Optimize the outliers first, the hot path later
March 18, 2021
Performance optimization usually focuses on the “hot path”: code that gets executed the most often.
I will argue that it’s sometimes worth focusing on code that is executed the least often.
Let’s agree on a few assumptions first:
- we are trying to optimize for low response time
- ressources (developper time and infrastructure budget) are limited
- time spent on optimization has diminishing returns
- high response time has a non-linear negative impact on outcomes you care about : overall system health, customer perception, etc.
What I mean by “non-linear” is that it’s worse to have one 20 seconds request than ten 2 seconds requests
If you disagree with these premices or they don’t apply to you, then this article probably won’t be useful to you.
- Bound the scope of what you can optimize (for example, if you don’t have control over network speed, let it out of the scope)
- Log response times within that scope
- Log any additional information about the requests you may need later (endpoints, parameters, etc.)
In the following examples, I will not be using real data but a sample generated from an arbitrary probability distribution. The R notebook that I used to generate the sample and plot graphs can be downloaded here.
Look for fat tails
The mean response time is a good target to optimize because it is a decent proxy for the average experience of our users, but it also hides information. We need to look at the mean and the distribution.
We are looking for a distribution that looks like this:
Perplexed? How to read a boxplot
My sample, which is a bit extreme to emphasize my point, has the following probability distribution:
|50 to 1000||97%|
|1001 to 10000||2%|
|10001 to 40000||1%|
A “fat tail” situation: there is a relatively low, yet significant probability of having an extremely bad outcome.
Just looking at the mean (734 in this case), it can be difficult to see that some users are getting response times orders of magnitude higher.
To get the mean down, we have 2 options:
- Improve the “hot path” to affect 100% of requests. This is good, but you probably spend a good amount of time on that already, and there are no more easy wins.
- Focus on the worst outliers (99th percentile). Hopefully there will be more low-hanging fruits there.
- No fat tail?
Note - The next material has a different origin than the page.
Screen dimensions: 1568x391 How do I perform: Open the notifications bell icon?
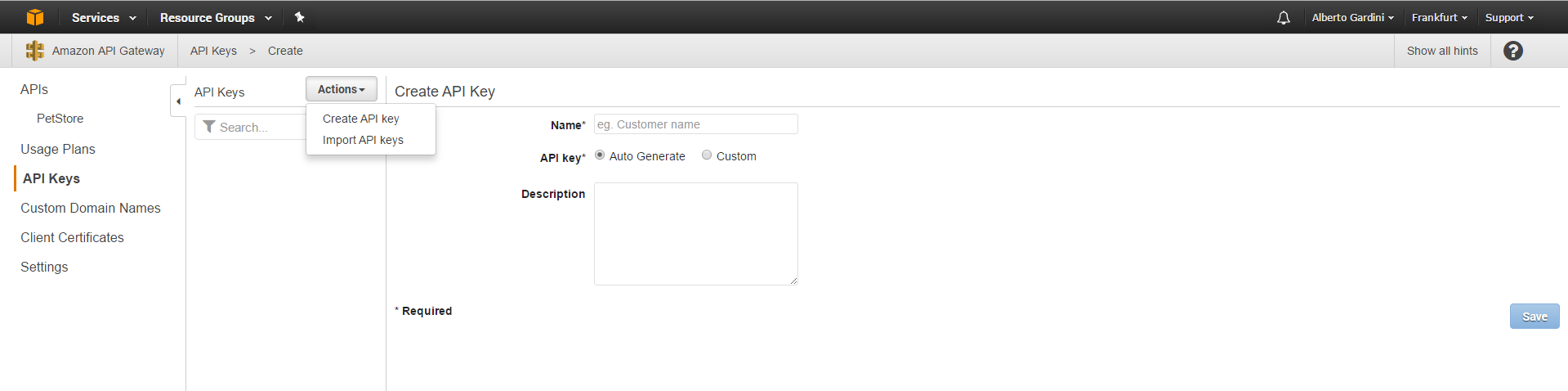pyautogui.click(x=1283, y=18)
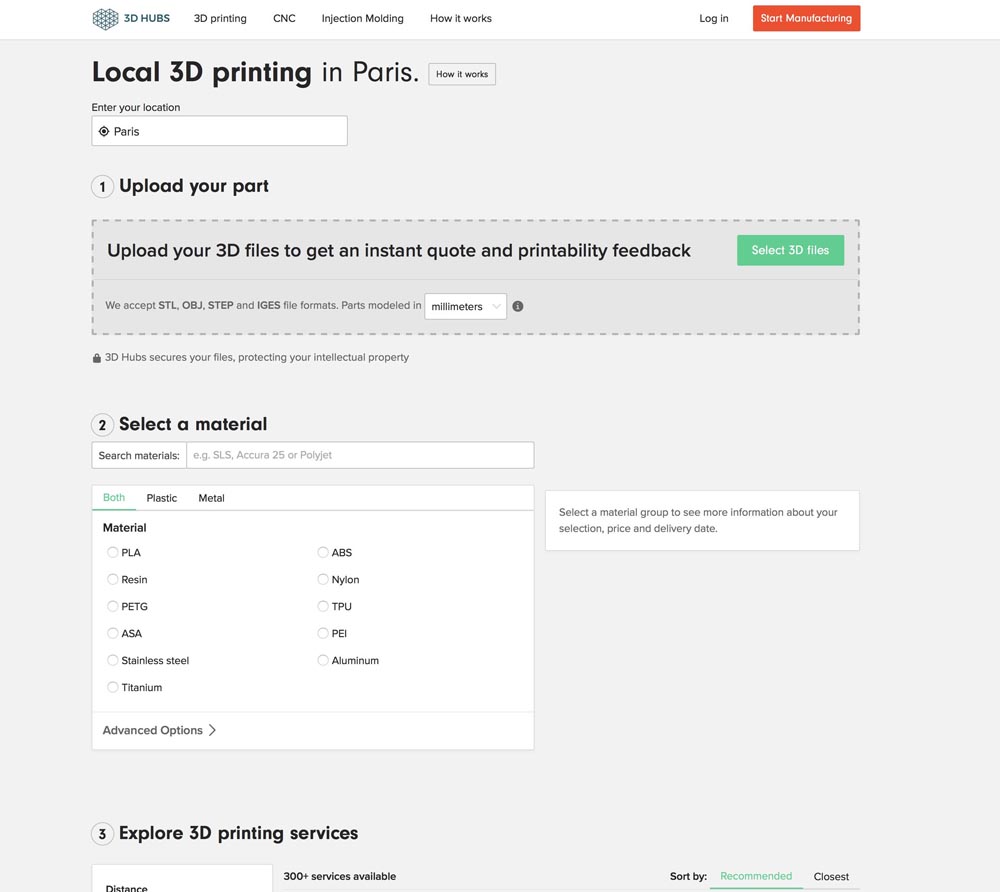Click the lock icon near file security text
The height and width of the screenshot is (892, 1000).
(97, 358)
Maybe focusing on the hot path is the way to go.
- If you do spot a fat tail : maybe focus on the outliers first, the hot path later.
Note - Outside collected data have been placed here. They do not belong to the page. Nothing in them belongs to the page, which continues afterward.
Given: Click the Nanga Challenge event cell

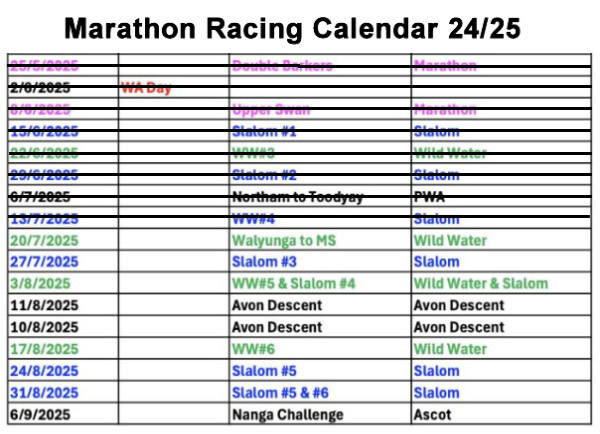Looking at the screenshot, I should point(287,415).
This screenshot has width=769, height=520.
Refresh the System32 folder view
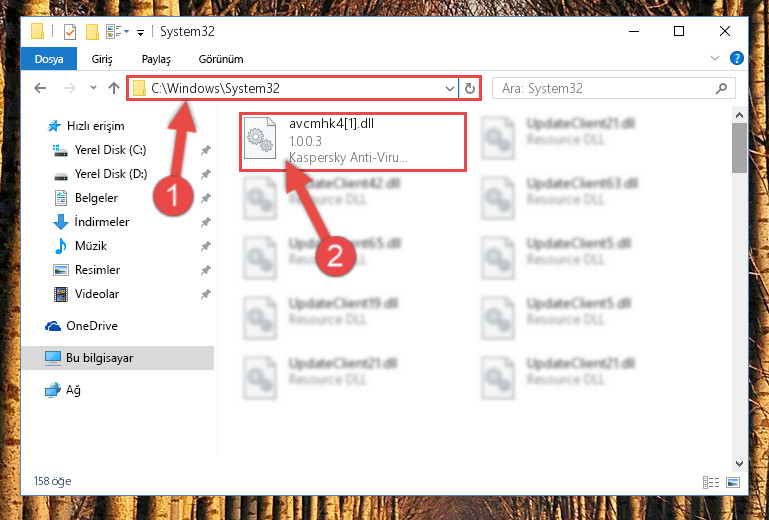coord(470,89)
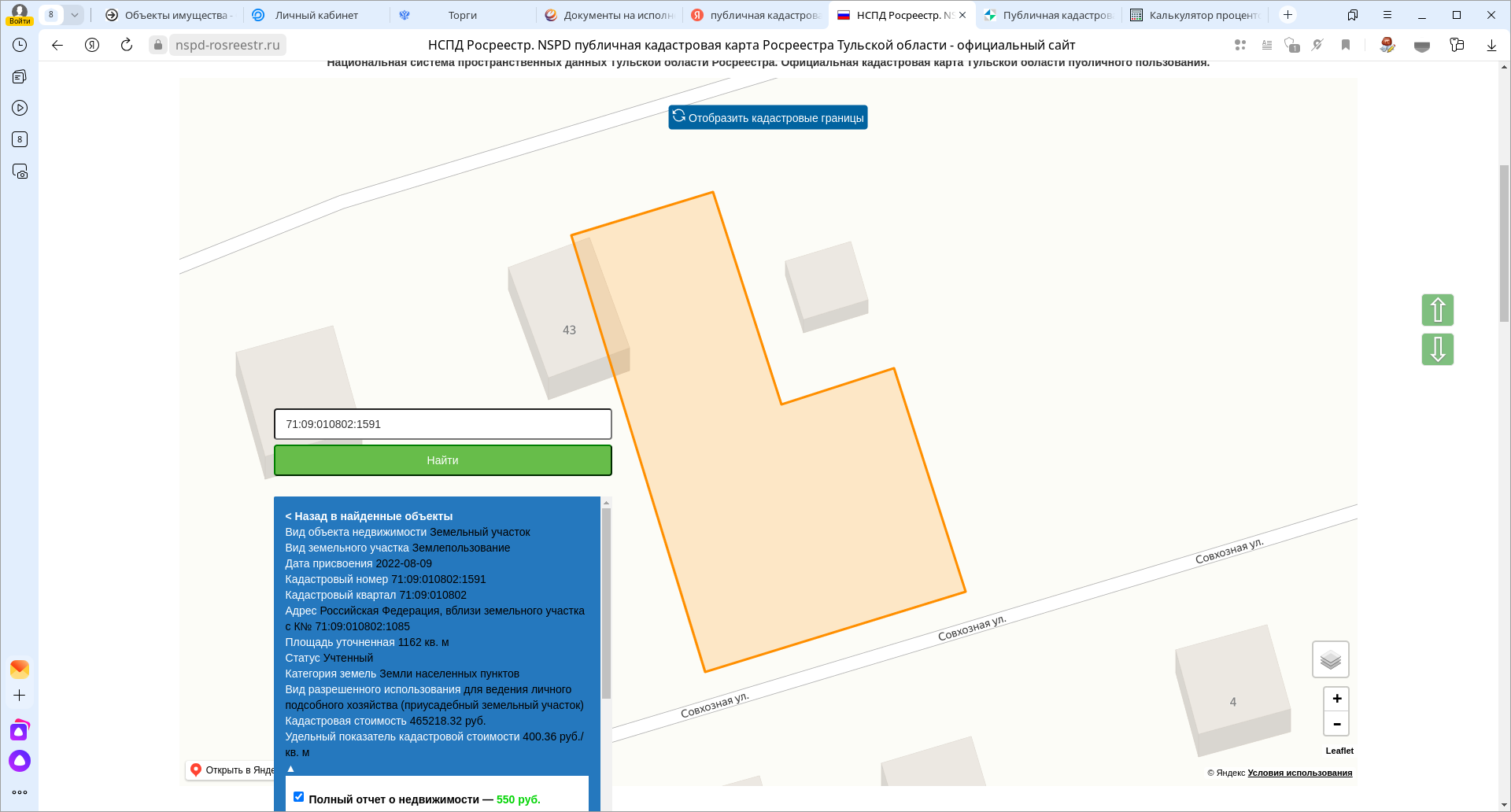Viewport: 1511px width, 812px height.
Task: Bookmark this page with bookmark icon
Action: (1346, 45)
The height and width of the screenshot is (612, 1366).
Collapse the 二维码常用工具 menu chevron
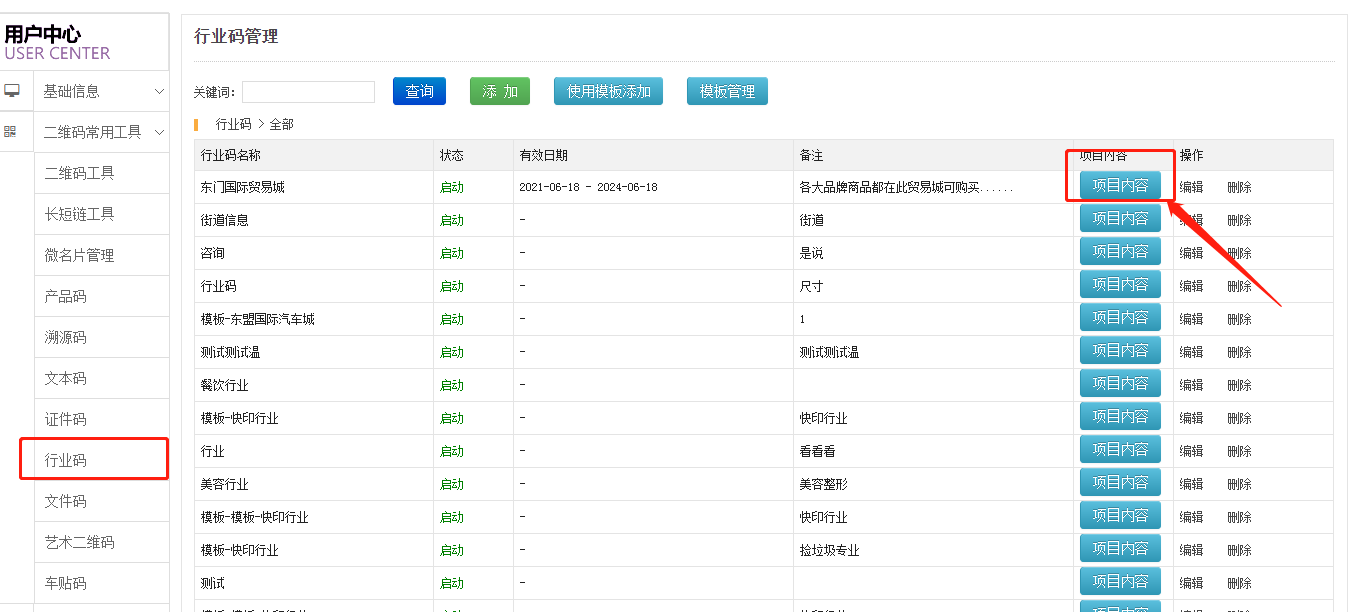tap(159, 132)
With some luck, your plot will soon look like this (notice the change of scale):
Tracking response time distribution over time
Other types of charts can help you track distribution over time.
E.g. in Kibana, you can build a line chart with percentiles on top of a logstash index to see your optimization efforts pay off (this is a real example, by the way):
The yellow line (highest on the chart) tracks the 99th percentile, the purple dotted line shows the mean.